**TEXTO**
A correspondência de um condenado à morte
Edgar Tamayo, o preso mexicano que será executado na quarta-feira no Texas, conta em cartas seus sentimentos diante do final iminente
O preso Edgar Tamayo, recolhido ao presídio de Huntsville, no Texas, passa os dias em sua cela escutando rádio, especialmente as emissoras de música latina, lendo a Bíblia (“não todos os dias, não quero ser hipócrita”) e trocando cartas com os parentes e amigos. A correspondência que manteve nos últimos 20 anos, desde que foi preso pelo assassinato de um policial, mostra um homem profundamente religioso, arrependido e com medo da morte. Em nenhuma das missivas às quais este jornal teve acesso ele alude de forma direta à sua execução, programada para a próxima quarta-feira.
Em Miacatlán, um povoado de camponeses onde Tamayo nasceu há 48 anos, os homens costumam andar de chapéu. De aba larga ou estreita. De palha ou de lona. As mulheres andam vestidas com uma espécie de avental para proteger a roupa dos respingos dos ensopados que cozinham. No último ano, a casa de seus pais se enchia de vez em quando de senhores com chapéu e senhoras com avental que rezavam por sua salvação. “Quando quiser, podes ir rezar no altar da minha chefinha. Peça-lhe por minha proteção e para que me mantenha forte mentalmente para continuar em frente”, escreve Tamayo a um parente.

**DADOS**
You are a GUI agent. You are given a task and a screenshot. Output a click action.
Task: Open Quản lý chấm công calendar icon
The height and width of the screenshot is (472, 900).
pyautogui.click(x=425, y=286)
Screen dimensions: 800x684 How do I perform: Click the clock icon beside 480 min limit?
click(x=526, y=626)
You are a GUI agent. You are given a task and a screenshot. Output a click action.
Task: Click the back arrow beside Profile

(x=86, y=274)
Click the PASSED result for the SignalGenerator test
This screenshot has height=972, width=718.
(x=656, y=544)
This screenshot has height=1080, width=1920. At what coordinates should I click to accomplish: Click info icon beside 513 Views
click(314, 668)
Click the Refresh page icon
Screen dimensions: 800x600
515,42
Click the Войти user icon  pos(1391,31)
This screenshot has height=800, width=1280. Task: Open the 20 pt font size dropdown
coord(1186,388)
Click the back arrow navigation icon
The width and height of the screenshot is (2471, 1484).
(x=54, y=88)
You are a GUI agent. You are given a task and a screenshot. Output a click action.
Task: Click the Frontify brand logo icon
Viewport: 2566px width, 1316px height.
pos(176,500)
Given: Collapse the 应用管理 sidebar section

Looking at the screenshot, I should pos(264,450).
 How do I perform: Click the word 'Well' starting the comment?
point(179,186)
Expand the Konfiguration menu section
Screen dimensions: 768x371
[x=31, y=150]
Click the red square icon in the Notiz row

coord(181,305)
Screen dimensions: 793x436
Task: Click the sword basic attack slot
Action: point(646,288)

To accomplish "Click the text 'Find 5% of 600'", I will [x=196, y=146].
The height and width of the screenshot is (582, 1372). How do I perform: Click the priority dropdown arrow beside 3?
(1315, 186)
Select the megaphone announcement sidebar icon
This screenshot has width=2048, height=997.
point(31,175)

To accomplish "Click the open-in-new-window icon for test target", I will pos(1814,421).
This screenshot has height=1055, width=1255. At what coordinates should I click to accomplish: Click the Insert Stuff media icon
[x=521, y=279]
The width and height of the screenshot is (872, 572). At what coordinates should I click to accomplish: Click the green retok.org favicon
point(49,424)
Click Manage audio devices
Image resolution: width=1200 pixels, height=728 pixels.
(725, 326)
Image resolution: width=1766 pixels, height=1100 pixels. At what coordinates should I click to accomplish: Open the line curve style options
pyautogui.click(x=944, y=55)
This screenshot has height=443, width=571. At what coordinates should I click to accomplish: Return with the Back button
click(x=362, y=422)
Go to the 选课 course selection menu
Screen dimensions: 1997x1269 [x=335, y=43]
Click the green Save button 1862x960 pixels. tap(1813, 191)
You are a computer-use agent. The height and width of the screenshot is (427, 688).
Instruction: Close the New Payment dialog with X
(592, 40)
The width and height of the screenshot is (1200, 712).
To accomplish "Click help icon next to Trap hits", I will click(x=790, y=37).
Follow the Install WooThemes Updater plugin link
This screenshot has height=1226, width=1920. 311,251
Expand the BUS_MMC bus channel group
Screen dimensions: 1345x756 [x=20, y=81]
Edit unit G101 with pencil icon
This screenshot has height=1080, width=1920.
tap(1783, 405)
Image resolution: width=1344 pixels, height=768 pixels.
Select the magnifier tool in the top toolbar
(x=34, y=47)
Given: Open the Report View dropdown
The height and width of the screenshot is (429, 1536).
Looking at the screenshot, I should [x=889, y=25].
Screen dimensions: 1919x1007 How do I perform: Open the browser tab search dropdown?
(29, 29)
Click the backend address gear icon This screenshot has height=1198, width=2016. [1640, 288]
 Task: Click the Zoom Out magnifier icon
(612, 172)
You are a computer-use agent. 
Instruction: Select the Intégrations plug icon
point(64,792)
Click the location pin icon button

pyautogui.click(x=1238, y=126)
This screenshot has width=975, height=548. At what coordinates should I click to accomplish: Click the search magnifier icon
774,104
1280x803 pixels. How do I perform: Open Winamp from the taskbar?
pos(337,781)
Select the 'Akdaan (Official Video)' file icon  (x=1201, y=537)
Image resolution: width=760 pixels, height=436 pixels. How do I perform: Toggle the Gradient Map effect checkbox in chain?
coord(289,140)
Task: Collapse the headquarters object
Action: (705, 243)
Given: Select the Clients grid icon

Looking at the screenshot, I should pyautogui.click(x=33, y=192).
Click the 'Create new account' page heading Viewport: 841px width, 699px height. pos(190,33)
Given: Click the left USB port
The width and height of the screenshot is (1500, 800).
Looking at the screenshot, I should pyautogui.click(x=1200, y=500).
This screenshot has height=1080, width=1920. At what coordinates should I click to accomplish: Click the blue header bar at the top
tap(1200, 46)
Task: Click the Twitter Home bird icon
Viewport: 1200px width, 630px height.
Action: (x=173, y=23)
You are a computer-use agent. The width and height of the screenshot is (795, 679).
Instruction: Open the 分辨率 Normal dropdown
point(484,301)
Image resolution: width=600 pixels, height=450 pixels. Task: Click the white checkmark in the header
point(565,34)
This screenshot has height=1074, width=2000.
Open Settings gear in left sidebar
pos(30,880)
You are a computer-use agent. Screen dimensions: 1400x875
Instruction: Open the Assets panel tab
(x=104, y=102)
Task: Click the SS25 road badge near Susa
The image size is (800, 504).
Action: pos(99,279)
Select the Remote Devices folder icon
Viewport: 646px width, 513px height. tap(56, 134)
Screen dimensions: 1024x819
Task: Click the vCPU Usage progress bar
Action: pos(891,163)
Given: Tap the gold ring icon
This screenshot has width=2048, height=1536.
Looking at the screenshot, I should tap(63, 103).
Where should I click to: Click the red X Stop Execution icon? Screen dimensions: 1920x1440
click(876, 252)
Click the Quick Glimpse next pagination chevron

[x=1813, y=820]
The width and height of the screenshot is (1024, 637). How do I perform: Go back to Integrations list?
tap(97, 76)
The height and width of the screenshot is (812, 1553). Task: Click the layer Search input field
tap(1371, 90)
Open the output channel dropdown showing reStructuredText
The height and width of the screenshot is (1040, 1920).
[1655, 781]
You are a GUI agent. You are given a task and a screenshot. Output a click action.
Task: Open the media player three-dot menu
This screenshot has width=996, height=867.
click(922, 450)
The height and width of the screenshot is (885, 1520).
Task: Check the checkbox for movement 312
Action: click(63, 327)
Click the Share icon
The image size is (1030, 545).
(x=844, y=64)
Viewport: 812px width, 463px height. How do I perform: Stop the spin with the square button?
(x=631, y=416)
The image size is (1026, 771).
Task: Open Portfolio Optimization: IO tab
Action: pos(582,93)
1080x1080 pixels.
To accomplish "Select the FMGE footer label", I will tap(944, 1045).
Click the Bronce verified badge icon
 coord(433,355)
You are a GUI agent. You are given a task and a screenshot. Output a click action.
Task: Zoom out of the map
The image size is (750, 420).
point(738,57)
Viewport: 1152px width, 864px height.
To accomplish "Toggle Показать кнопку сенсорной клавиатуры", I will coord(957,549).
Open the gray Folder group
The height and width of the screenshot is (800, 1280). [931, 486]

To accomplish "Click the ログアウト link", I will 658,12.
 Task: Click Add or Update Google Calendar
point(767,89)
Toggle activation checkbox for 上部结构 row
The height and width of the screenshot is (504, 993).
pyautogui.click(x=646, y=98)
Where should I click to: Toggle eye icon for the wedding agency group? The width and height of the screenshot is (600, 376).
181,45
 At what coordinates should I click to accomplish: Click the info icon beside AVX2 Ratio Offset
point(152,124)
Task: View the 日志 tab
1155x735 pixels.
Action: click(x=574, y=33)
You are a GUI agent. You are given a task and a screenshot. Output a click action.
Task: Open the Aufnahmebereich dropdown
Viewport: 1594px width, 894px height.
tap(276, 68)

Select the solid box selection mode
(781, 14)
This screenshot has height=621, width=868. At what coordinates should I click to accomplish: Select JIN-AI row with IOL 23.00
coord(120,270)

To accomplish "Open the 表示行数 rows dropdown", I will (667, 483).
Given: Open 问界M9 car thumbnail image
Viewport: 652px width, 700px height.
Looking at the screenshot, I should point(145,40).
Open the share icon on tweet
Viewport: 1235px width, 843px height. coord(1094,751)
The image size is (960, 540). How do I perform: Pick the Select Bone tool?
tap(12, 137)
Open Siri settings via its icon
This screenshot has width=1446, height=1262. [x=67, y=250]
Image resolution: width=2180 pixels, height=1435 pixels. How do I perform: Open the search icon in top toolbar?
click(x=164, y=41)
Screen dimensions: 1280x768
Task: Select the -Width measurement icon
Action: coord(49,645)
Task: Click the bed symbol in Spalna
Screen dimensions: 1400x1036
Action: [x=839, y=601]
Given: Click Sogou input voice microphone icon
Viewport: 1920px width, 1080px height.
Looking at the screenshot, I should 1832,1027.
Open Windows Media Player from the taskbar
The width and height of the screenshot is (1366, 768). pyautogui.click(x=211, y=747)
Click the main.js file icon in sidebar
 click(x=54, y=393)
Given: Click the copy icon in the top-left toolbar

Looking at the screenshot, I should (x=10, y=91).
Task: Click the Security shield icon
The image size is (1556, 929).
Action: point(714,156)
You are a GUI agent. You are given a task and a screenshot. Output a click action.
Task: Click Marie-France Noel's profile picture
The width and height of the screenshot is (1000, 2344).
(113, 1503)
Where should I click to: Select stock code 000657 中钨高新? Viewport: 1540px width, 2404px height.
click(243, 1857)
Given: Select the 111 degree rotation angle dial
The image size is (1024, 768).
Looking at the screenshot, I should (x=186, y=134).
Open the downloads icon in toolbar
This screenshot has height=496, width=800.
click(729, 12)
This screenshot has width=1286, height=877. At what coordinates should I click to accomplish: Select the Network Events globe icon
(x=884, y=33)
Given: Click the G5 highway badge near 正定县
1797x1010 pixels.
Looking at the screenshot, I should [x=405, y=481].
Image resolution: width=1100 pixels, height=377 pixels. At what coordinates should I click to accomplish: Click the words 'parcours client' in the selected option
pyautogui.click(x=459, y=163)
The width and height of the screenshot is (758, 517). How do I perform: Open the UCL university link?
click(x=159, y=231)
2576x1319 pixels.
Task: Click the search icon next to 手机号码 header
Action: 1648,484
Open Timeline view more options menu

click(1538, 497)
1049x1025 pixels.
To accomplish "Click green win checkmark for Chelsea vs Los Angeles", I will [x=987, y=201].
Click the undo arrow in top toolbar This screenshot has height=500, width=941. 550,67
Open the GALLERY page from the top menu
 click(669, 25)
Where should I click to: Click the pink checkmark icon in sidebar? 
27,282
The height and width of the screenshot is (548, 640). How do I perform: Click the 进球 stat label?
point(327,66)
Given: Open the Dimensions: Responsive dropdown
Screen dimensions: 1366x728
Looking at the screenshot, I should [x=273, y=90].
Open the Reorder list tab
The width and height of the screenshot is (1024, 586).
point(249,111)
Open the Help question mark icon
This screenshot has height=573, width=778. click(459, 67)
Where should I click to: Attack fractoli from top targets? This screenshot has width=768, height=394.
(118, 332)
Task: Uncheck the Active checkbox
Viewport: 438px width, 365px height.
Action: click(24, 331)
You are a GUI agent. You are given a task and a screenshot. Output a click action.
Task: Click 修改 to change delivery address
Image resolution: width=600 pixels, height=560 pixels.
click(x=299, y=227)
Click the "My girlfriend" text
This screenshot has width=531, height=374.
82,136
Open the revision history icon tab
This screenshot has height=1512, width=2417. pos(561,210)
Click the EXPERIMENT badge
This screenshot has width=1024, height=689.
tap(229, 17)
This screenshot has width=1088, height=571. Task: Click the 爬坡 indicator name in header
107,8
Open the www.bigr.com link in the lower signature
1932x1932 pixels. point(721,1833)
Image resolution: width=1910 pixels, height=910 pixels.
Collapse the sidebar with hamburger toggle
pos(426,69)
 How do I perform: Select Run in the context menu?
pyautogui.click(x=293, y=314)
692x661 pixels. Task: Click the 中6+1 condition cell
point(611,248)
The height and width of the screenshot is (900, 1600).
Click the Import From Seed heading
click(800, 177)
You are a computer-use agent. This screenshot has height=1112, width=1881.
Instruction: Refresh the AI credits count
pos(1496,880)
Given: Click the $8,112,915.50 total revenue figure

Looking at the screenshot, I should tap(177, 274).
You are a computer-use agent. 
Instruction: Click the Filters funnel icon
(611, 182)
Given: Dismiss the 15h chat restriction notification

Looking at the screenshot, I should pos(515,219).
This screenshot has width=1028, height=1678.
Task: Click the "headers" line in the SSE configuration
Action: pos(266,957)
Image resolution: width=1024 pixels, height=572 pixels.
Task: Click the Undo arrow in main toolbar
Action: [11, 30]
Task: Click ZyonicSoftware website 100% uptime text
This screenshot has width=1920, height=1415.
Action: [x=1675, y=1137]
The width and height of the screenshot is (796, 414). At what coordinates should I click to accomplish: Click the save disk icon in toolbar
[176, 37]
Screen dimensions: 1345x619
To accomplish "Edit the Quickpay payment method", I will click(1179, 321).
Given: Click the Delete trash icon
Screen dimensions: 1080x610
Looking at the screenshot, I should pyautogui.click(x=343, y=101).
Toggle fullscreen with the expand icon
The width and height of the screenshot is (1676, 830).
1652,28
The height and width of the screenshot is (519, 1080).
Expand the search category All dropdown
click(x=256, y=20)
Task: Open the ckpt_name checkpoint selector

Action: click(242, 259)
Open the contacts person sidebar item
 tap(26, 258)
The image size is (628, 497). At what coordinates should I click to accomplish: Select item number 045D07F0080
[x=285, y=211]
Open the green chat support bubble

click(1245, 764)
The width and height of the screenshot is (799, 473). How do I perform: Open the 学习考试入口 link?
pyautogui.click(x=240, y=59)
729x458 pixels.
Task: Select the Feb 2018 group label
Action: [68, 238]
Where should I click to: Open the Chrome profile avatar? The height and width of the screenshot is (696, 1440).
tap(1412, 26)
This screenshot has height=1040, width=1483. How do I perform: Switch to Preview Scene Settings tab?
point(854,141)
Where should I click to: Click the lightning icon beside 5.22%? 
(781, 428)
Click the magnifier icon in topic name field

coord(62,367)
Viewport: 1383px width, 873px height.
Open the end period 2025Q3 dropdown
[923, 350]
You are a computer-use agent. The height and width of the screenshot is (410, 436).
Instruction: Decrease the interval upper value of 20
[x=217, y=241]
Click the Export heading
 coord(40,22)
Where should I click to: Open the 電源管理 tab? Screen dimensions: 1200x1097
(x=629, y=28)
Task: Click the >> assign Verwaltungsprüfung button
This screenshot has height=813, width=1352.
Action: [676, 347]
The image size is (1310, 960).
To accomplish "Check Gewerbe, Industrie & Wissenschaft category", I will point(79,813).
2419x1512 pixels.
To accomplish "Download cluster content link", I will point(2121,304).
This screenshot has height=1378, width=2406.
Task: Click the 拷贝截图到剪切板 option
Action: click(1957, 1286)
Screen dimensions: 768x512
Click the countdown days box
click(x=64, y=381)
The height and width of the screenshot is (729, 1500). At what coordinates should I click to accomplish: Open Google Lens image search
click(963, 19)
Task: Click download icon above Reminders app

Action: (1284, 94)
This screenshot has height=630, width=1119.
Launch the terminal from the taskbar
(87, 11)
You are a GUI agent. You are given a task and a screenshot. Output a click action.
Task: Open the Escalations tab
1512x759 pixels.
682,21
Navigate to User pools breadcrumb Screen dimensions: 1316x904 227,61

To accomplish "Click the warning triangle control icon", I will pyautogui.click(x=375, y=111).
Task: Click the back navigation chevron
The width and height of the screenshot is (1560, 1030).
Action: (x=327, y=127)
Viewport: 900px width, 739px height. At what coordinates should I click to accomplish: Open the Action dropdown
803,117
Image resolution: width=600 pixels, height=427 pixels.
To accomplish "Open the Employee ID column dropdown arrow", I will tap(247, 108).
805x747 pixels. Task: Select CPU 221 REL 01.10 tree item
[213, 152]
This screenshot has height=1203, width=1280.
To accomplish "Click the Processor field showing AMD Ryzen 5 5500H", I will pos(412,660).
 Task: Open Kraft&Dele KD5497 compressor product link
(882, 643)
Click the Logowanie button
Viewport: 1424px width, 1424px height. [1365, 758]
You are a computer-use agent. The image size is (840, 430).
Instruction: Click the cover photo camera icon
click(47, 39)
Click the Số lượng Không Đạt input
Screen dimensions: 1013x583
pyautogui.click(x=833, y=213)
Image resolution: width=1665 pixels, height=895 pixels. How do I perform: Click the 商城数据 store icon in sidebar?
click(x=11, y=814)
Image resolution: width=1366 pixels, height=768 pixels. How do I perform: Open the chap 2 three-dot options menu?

**INSTRUÇÕES**
A. Liste todas as atividades com que Edgar Tamayo ocupa os dias na cela, segundo a reportagem sobre ele.
B. Prossiga a reportagem sobre Edgar Tamayo a partir do fim do último parágrafo.

**RESPOSTAS**
A.
- Escutar rádio, especialmente as emissoras de música latina
- Ler a Bíblia
- Trocar cartas com os parentes e amigos

B.
Na prisão Tamayo recebe em algumas ocasiões pacotes com fotografias e presentes que lhe entregam. “Obrigado pela caneta que me mandaste, mas infelizmente não pude recebê-la”, responde ele sobre uma das remessas. Os carcereiros o deixaram ficar com um crucifixo que sempre leva consigo. Ele gosta também de falar sobre a música que escuta: “Estive ouvindo uma canção de Vicente Fernández que se chama o ciumento e me lembrei de ti (...) Já estou bem louco. A canção que te falei que acho que se chama o ciumento, pois acho que não é assim que se chama. Creio que se chama o caminhoneiro, mas a piada é que era uma canção do mesmo senhor”.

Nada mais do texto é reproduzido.